Decompression of a stream in output chunks without dictionary #32

maximevince · 2020-09-15T11:35:03Z

From the README, I gather:

Handling of output (decompressed) stream:

In-memory decompression, where output stream fully resides in memory.

Streaming decompression, which allows to process arbitrary-sized streams (longer than available memory), but requires in-memory buffer for Deflate dictionary window.

Application specifies number of output bytes it wants to decompress, which can be as high as UINT_MAX to decompress everything into memory at once, or as low as 1 to decompress byte by byte, or any other value to decompress a chunk of that size.

Option 1 is not feasible on the target MCU (not enough RAM)
Option 2 works on a test application, but is not feasible on the target MCU, if the dictionary must be 32kB (not enough RAM)

That leaves me with:
Option 3: What I am trying to do is to decompress 128 bytes (or any other value) of bytes at a time (the 'chunk' size) from a stream. (Streaming the input in 128b chunks works fine!)

This 128 byte output works, once.

After that, if I re-init d.dest_start = d.dest = uz_data_dest;,
this will cause an error -3 when decompressing the next series of bytes.

I found out that this is because of the LZSS offset (lzOff) looking for previous occurrences of the same data, relative to the current position of the output buffer (hence d->dest[0] = d->dest[d->lzOff]). But since the output buffer has been re-initialized, these relative offsets are not valid anymore. So that sounds logical.

I gather that's why in this case, a dict is needed.
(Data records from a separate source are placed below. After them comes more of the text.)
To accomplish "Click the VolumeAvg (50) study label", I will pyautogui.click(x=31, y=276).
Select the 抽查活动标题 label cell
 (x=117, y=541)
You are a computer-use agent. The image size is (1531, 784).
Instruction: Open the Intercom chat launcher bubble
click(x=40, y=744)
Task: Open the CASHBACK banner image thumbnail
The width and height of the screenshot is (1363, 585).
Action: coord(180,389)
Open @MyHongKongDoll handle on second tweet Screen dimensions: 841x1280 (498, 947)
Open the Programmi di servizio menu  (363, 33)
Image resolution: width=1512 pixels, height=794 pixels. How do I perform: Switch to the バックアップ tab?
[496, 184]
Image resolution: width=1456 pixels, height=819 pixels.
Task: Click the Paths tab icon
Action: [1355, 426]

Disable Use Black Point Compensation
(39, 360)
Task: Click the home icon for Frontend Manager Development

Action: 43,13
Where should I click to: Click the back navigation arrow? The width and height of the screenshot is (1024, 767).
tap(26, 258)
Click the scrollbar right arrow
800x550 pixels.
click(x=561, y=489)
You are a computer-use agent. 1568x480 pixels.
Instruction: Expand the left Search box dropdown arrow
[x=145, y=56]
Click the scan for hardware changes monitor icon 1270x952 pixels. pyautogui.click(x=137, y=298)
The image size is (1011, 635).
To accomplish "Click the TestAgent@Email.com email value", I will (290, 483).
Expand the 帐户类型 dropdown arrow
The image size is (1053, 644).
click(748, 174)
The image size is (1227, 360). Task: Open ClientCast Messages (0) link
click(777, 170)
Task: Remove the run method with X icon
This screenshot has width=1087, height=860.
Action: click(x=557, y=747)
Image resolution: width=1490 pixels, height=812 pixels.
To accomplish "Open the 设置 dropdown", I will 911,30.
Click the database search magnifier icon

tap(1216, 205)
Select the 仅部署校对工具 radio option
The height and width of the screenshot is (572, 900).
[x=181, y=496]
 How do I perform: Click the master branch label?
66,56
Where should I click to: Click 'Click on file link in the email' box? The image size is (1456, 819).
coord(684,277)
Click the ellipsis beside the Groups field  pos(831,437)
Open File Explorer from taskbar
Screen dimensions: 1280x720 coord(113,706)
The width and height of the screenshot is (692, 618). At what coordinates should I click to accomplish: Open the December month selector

Sure enough, I added a 32kB rambuffer to be used as dict, and it worked.
However, on the target embedded system, I don't have 32kB of RAM...

So the question is:

Can decompressing in chunks (writing to the same RAM location for every chunk) be done without dictionary?
If not, how big must the dictionary really be? Can a size smaller than 32kB be used and what are the conditions?

With some explanation about the exact usage of these case, I would be glad to provide some example code to be included in the repo, if that would help as documentation for the project!

Thanks for the project! 👍

The text was updated successfully, but these errors were encountered:

maximevince · 2020-09-15T17:33:07Z

As an update: I found a way to decompress only per chunk of X bytes to RAM, then write that to flash memory (my use-case is a compressed firmware image for OTA firmware upgrades), then reset the RAM output buffer (d->dest), and then continue decompressing, without the need for a 32K dictionary RAM buffer.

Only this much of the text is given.